**WORK INSTRUCTION**
The output must be the data, printed exactly as written.

**DATA SHOWN**
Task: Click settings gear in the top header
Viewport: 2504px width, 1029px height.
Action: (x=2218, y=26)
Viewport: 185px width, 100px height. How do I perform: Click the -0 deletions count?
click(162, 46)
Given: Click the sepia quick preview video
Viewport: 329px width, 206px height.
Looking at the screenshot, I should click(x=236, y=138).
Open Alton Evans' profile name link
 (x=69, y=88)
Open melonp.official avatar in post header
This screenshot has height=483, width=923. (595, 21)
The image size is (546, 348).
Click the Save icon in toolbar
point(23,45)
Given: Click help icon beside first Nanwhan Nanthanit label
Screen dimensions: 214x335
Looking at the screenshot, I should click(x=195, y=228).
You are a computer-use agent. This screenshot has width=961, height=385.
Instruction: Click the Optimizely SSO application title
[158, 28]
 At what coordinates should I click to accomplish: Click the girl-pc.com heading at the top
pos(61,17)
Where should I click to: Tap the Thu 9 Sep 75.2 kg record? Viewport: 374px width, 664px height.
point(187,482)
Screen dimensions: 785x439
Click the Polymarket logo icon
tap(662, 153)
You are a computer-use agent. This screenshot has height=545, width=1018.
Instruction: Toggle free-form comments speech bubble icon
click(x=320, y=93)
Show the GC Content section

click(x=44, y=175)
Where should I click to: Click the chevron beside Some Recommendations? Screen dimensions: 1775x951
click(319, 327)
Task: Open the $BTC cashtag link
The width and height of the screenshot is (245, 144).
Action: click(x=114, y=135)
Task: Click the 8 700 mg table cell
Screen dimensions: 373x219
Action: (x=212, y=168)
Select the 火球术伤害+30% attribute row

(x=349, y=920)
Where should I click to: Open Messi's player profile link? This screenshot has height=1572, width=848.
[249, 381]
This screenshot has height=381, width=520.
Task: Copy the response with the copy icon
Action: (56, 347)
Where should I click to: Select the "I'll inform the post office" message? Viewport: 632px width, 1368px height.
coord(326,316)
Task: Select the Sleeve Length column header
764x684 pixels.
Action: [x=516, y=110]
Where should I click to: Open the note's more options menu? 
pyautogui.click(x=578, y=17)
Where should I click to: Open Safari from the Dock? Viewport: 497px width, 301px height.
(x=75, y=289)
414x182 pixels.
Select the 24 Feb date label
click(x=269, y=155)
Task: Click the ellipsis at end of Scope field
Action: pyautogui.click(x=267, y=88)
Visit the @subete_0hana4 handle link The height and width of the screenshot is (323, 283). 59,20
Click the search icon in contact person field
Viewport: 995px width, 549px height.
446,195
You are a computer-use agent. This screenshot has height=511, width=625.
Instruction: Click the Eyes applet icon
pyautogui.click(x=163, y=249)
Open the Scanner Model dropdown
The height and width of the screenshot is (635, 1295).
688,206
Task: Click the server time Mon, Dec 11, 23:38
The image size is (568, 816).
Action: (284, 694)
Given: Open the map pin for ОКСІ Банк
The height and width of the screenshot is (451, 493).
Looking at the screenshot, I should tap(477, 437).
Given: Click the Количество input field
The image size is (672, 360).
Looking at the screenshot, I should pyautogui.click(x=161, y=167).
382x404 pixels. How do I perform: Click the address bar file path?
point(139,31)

**ANSWER SPACE**
Task: Click settings gear in the top header
Viewport: 2504px width, 1029px height.
Action: (x=2218, y=26)
Viewport: 185px width, 100px height. How do I perform: Click the -0 deletions count?
click(162, 46)
Given: Click the sepia quick preview video
Viewport: 329px width, 206px height.
Looking at the screenshot, I should click(x=236, y=138).
Open Alton Evans' profile name link
 (x=69, y=88)
Open melonp.official avatar in post header
This screenshot has height=483, width=923. (595, 21)
The image size is (546, 348).
Click the Save icon in toolbar
point(23,45)
Given: Click help icon beside first Nanwhan Nanthanit label
Screen dimensions: 214x335
Looking at the screenshot, I should click(x=195, y=228).
You are a computer-use agent. This screenshot has width=961, height=385.
Instruction: Click the Optimizely SSO application title
[158, 28]
 At what coordinates should I click to accomplish: Click the girl-pc.com heading at the top
pos(61,17)
Where should I click to: Tap the Thu 9 Sep 75.2 kg record? Viewport: 374px width, 664px height.
point(187,482)
Screen dimensions: 785x439
Click the Polymarket logo icon
tap(662, 153)
You are a computer-use agent. This screenshot has height=545, width=1018.
Instruction: Toggle free-form comments speech bubble icon
click(x=320, y=93)
Show the GC Content section

click(x=44, y=175)
Where should I click to: Click the chevron beside Some Recommendations? Screen dimensions: 1775x951
click(319, 327)
Task: Open the $BTC cashtag link
The width and height of the screenshot is (245, 144).
Action: click(x=114, y=135)
Task: Click the 8 700 mg table cell
Screen dimensions: 373x219
Action: (x=212, y=168)
Select the 火球术伤害+30% attribute row

(x=349, y=920)
Where should I click to: Open Messi's player profile link? This screenshot has height=1572, width=848.
[249, 381]
This screenshot has height=381, width=520.
Task: Copy the response with the copy icon
Action: (56, 347)
Where should I click to: Select the "I'll inform the post office" message? Viewport: 632px width, 1368px height.
coord(326,316)
Task: Select the Sleeve Length column header
764x684 pixels.
Action: [x=516, y=110]
Where should I click to: Open the note's more options menu? 
pyautogui.click(x=578, y=17)
Where should I click to: Open Safari from the Dock? Viewport: 497px width, 301px height.
(x=75, y=289)
414x182 pixels.
Select the 24 Feb date label
click(x=269, y=155)
Task: Click the ellipsis at end of Scope field
Action: pyautogui.click(x=267, y=88)
Visit the @subete_0hana4 handle link The height and width of the screenshot is (323, 283). 59,20
Click the search icon in contact person field
Viewport: 995px width, 549px height.
446,195
You are a computer-use agent. This screenshot has height=511, width=625.
Instruction: Click the Eyes applet icon
pyautogui.click(x=163, y=249)
Open the Scanner Model dropdown
The height and width of the screenshot is (635, 1295).
688,206
Task: Click the server time Mon, Dec 11, 23:38
The image size is (568, 816).
Action: (284, 694)
Given: Open the map pin for ОКСІ Банк
The height and width of the screenshot is (451, 493).
Looking at the screenshot, I should tap(477, 437).
Given: Click the Количество input field
The image size is (672, 360).
Looking at the screenshot, I should pyautogui.click(x=161, y=167).
382x404 pixels. How do I perform: Click the address bar file path?
point(139,31)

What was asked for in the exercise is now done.